“Oppressed Jewish Neighborhoods”: the JDL’s Early Responses to Neighborhood Integration
Thu, December 19, 3:30 to 5:00pm EST (3:30 to 5:00pm EST), Virtual Zoom Room 06Abstract
This paper will examine the first years of the Jewish Defense League (JDL) in Brooklyn and Queens, situating the its activities within the broader modern Orthodox debates on demographic changes and Great Society programs in 1960s New York. The JDL and its founder, Meir Kahane, are now notorious for their militant activism on behalf of Soviet Jewry and for Kahane’s subsequent violent career in Israel, where he found a reliable base preaching a vengeful and messianic Zionism and ethnic cleansing of Palestinians. Yet the group’s underexamined activities between 1968 and 1972 offer a window into the most militant and anti-Black Jewish responses to urban integration. By promising their members a reinvigorated Jewish masculinity and fighting for a fair share of the city’s anti-poverty funds, the JDL attempted—and ultimately failed—to foment violent mass Jewish reaction in neighborhoods with growing Black and Puerto Rican populations, in the model of other white neighborhood-based resistance.

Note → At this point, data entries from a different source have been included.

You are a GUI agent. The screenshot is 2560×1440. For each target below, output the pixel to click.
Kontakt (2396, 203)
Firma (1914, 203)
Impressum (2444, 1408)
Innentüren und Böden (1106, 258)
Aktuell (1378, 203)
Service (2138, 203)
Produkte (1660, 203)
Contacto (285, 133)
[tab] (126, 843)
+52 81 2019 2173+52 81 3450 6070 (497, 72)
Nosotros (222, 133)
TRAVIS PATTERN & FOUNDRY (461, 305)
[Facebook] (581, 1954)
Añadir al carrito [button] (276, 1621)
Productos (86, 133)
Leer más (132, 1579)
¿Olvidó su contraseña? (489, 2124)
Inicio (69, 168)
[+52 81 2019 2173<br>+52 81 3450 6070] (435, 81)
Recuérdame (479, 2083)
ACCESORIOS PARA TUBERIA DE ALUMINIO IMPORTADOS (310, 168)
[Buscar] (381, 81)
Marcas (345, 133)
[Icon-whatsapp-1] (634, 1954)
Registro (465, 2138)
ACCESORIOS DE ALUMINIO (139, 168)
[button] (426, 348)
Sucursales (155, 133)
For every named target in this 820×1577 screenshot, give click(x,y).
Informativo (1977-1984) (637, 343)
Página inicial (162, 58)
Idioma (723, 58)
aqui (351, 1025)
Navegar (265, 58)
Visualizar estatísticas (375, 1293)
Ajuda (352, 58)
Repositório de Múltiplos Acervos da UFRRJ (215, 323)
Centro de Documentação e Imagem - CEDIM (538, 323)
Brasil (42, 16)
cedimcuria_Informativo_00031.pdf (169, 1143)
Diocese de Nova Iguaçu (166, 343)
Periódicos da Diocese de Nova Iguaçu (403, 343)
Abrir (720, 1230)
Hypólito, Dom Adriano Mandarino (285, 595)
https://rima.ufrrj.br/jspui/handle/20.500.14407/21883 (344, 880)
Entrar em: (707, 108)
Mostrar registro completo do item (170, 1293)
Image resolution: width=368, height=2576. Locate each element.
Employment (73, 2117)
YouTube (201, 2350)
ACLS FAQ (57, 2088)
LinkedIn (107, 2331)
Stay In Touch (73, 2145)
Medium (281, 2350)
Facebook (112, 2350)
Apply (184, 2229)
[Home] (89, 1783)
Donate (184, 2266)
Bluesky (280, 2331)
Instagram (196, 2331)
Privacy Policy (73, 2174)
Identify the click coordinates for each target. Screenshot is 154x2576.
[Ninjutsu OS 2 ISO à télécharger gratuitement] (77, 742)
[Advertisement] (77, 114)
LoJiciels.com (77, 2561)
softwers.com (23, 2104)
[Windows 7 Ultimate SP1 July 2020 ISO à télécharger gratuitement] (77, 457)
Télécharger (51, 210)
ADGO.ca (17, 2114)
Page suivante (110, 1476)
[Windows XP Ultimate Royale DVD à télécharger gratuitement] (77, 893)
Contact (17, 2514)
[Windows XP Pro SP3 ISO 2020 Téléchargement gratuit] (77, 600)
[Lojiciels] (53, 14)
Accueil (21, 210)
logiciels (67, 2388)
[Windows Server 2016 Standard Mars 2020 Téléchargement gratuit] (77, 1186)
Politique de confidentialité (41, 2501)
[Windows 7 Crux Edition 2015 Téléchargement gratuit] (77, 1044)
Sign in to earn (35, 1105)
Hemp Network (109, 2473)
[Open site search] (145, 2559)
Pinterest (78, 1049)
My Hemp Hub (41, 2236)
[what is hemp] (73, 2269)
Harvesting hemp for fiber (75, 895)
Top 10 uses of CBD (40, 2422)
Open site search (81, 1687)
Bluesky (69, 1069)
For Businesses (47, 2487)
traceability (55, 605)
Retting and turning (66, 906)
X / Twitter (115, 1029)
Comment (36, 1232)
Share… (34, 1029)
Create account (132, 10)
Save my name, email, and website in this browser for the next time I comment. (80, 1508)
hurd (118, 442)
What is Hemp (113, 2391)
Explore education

Before groups like the Jewish Federation, AJC, and Agudath Israel began their campaigns focusing on Jewish urban poverty, the JDL led a campaign arguing that the Jewish poor were not receiving their “fair share” of New York City’s anti-poverty programs. It worked with small or short-lived groups like the Association of Jewish Anti-Poverty Workers or the Council of Oppressed Jewish Neighborhoods. While Orthodox communities condemned Kahane and the JDL, the few years that the JDL claimed to speak for the forgotten working-class urban Jew shaped Orthodox neighborhood activists’ rhetoric and their analysis of neighborhood integration and Jewish poverty.